With his new purchase, Edmondson set about learning chords and taught himself London Calling by The Clash.

Getting in touch with Celtic musician Troy Donockley, the pair knew they had something unique.

" It just worked – there was something magical about the sound, about the brightness, about the slightly mournful quality that the whole thing generated," Edmondson said.

"I was hooked. I rang Troy, we met, drank beer, ate curry, and arranged eight songs in two days and the band was born."

But despite touring the world with a folk-punk band, the whole thing still feels like a hobby to Edmondson.

"I sometimes can't believe how much fun I'm having. I think it's down to a few things," he said.

"It's just a bloody good idea (punk songs on folk instruments); people love to hear songs they love properly reinterpreted; and they love to hear the lyrics – often for the first time).

"It's amazing how many people turn their noses up at the idea of folk music, but once they're in the room with a band pumping out jigs and reels they uderstand that it's that vital part that's been missing in their lives."

But with so many punk songs to choose from as well as quite a few original songs, how do The Bad Shepherds narrow down their set list?

"I love this process. We generally sit about and talk about songs that meant something to us, and why they meant something to us," Edmondson said.

"The original stuff is just happening because we can't stop it."

With The Bad Shepherds third album (Mud, Blood and Beer out now, there seems to be no slowing down for Edmondson and his crew.

"For a long time we thought that our raison d'etre was re-imagining punk and new wave," he said.

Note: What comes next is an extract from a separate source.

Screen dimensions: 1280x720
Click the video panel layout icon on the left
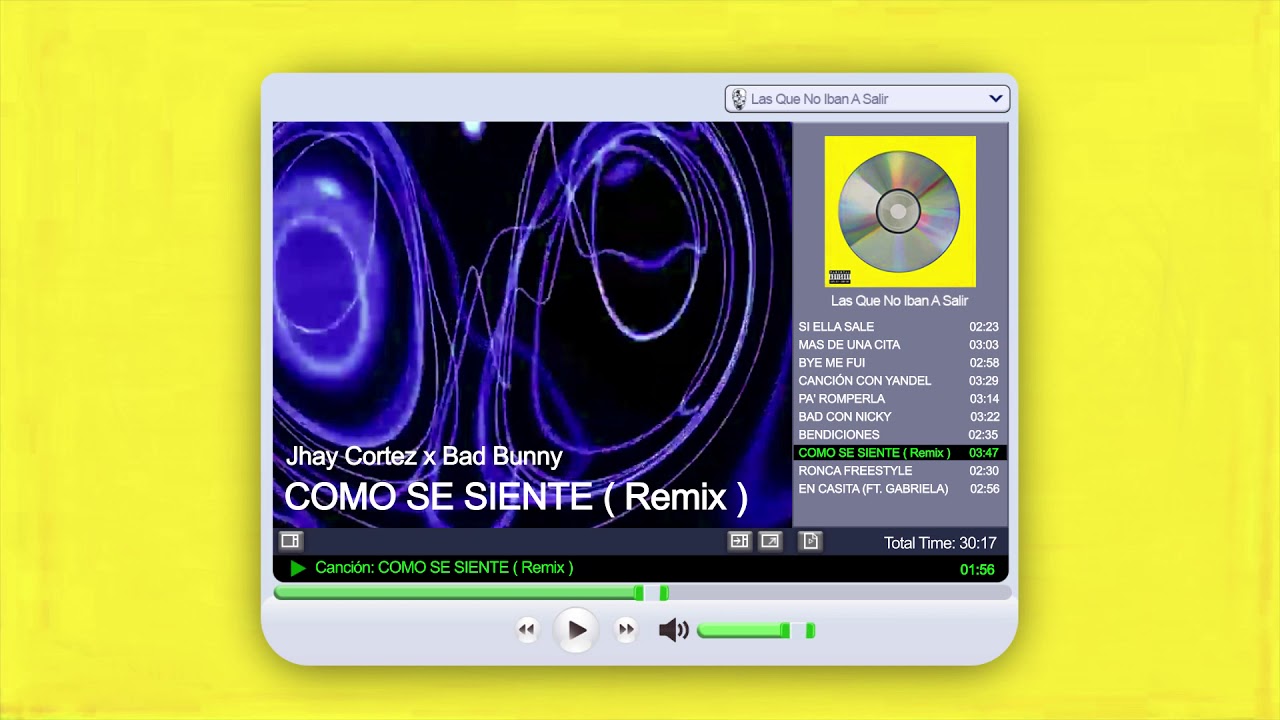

"But if you sit around like that with instruments and an open mind stuff just comes out. 

"We're thinking it's the way forward from here. We love it when people come up to us after a gig and say things like 'That Mud, Blood & Beer song – who did that originally?'."

Between folk music, punk covers and an original sound, Edmondson says you can expect one thing from The Bad Shepherds show.

"Joy. Our motto is 'Maximum Joy - Glorious Racket'," he said.

"We're not a comedy band, but we're not at all po-faced either. We like to have a good time and we treat every gig as a party.

Adrian Edmondson and The Bad Shepherds play at The Bridge Hotel in Castlemaine on Saturday night.